As he became well known, he was invited to give after-dinner speeches, open fetes, even advertise tea, and his book sales soared. A short film was made about him. The Ministry of Food named one of its wartime recipes ‘Joad-in-the-hole’.
However he had a peculiar obsession. In a 1937 publication called The Testament of Joad he boasted: ‘I cheat the railway company whenever I can.’ On 12 April 1948 he was caught travelling on a Waterloo to Exeter train in a first-class carriage with a third-class ticket. He pleaded guilty at Tower Bridge magistrates’ court to fare evasion, and was fined £2 plus costs of 25 guineas (a total of around £1,000 today). It emerged that Joad used to carry pocketfuls of penny tickets, lie about which station he had boarded the train, and even scramble over hedges to avoid ticket collectors.

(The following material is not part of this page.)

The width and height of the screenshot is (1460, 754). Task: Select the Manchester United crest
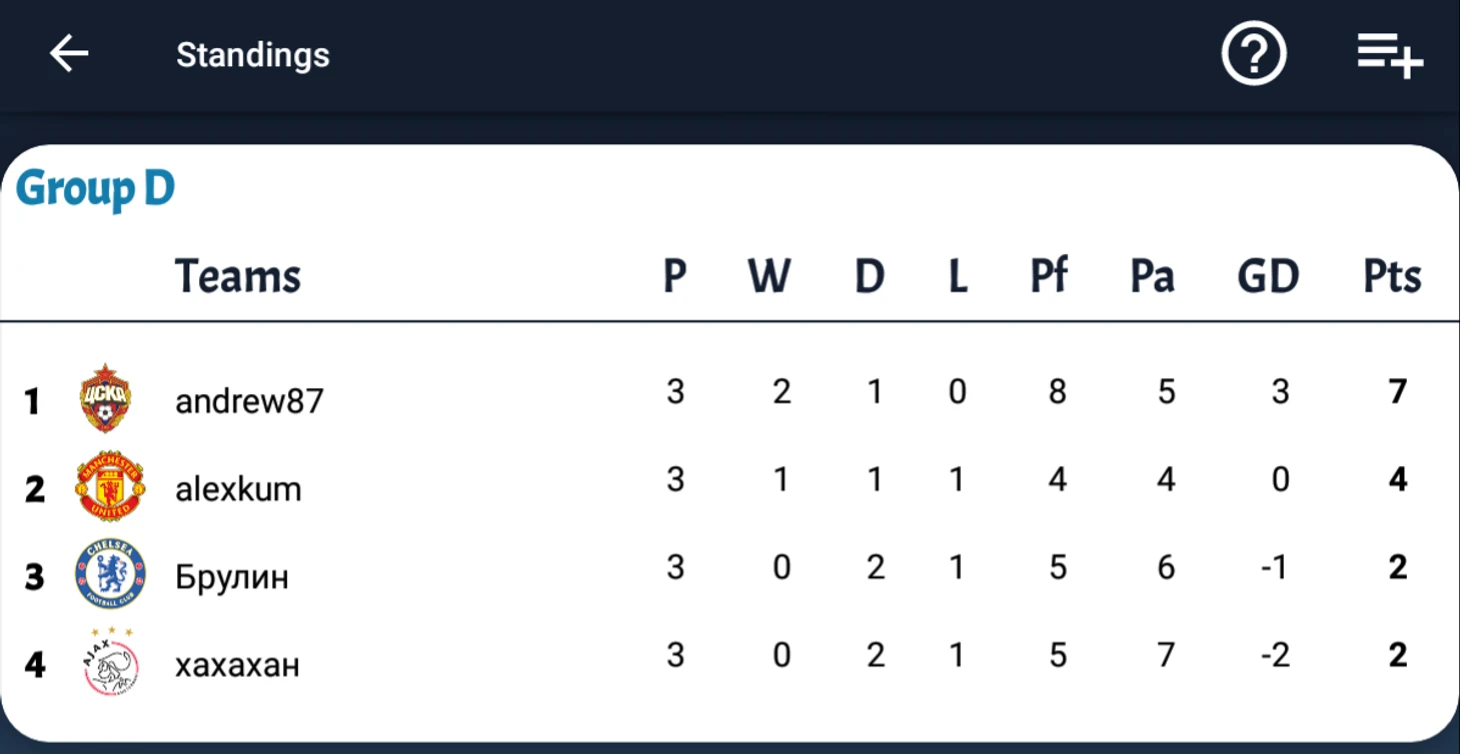click(110, 486)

He was replaced on the next edition of the programme and never appeared on it again. He suffered a thrombosis soon afterwards and then developed cancer. In his last years he took up religion and died in 1953, aged 61.
The Brains Trust radio programme ended in May 1949 and transferred to BBC television in the 1950s, with the soundtrack broadcast afterwards on the Home Service. The regular panellists now became guests. I can’t discover when it was taken off the air, but the last reference to it I have found is 1960.

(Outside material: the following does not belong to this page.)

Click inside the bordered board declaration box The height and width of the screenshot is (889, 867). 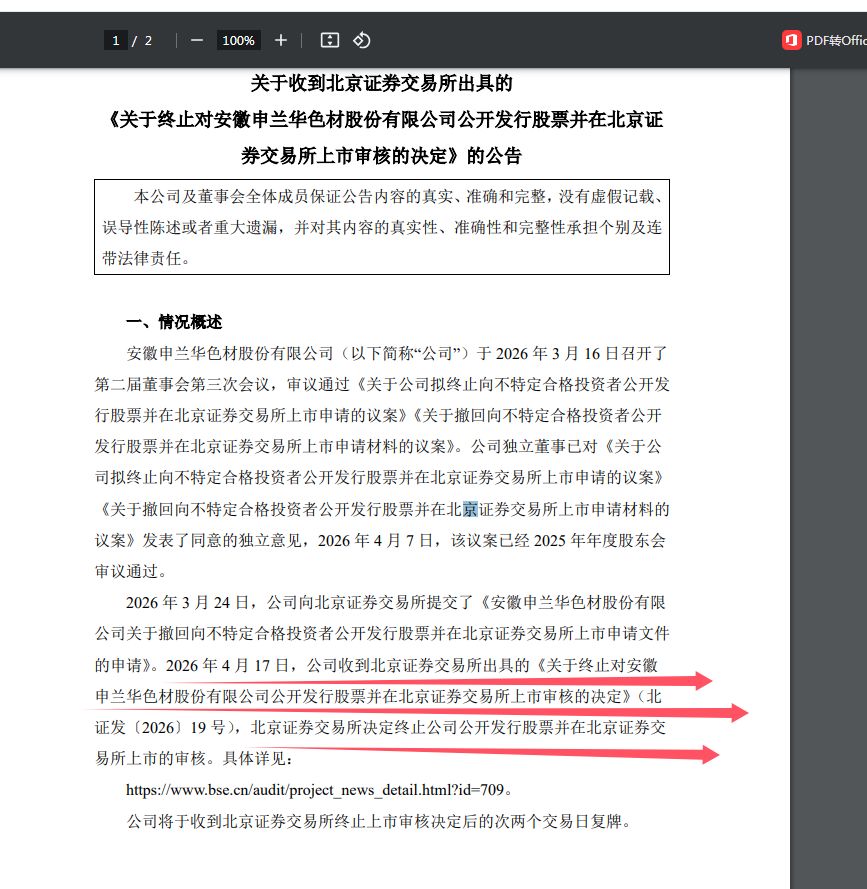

The programme was briefly revived on Radio 3 in the late 1990s, chaired by Joan Bakewell. I don’t suppose anyone from the BBC complained about Left-wing panellists.
PS: While researching this piece on YouTube I came across this fragment of a 1942 broadcast to RAF servicemen stationed at that time in Canada, and I thought readers might like to see it.
I particularly enjoyed the Wing Commander giving the sports news. Apart from the fact that it was made by Pathe I’m afraid I don’t know anything else about it.